(Stored data)
.....

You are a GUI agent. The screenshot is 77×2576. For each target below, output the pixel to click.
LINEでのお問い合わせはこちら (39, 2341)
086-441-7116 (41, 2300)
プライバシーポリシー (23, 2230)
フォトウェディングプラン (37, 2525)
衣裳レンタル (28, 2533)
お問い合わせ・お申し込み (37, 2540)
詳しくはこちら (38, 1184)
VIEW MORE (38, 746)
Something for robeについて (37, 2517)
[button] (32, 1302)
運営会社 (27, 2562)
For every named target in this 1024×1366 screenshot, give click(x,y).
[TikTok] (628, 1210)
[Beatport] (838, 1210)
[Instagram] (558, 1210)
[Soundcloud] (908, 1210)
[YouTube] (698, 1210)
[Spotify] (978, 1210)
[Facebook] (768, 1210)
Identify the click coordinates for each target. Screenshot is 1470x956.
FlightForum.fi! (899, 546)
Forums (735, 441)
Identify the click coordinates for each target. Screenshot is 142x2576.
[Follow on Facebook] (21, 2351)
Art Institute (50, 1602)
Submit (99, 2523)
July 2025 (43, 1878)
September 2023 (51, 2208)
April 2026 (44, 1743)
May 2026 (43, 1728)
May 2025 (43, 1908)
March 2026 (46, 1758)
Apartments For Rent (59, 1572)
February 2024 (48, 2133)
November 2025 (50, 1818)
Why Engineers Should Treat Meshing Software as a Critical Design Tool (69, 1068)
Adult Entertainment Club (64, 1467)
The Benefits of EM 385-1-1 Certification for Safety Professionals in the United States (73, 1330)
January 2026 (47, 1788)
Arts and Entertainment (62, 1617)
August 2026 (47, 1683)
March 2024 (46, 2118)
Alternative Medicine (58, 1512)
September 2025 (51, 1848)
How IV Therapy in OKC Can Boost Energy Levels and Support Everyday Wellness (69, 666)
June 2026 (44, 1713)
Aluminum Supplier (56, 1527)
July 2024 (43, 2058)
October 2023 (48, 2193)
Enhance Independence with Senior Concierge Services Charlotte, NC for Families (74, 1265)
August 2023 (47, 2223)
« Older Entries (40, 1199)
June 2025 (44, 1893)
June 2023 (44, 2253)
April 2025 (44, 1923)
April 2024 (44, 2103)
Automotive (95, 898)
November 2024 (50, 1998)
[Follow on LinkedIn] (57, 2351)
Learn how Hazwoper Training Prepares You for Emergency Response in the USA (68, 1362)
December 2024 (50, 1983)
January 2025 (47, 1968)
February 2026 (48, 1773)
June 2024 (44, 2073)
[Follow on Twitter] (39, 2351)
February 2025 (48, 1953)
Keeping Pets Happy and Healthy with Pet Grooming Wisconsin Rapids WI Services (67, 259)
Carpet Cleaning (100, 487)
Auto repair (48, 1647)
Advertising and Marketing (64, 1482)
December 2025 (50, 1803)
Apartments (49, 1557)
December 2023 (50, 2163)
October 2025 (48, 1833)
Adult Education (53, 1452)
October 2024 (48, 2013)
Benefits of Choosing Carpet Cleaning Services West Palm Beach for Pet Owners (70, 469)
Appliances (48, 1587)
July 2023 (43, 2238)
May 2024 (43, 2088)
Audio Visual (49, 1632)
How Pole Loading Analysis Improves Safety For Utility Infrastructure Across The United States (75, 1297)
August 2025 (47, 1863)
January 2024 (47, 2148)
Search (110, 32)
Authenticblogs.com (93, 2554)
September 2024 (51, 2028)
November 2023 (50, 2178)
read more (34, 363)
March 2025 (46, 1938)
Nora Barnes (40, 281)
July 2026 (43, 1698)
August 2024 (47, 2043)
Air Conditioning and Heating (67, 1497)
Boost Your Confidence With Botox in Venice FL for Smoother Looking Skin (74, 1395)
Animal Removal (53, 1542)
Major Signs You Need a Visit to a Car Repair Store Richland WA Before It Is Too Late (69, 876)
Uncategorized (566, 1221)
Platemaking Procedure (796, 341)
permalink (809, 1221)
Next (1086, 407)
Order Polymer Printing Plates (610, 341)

.....

**Task description:** I need each line of the entries that holds the string "November" located and copied.

**Response:**
November 2025 (50, 1818)
November 2024 (50, 1998)
November 2023 (50, 2178)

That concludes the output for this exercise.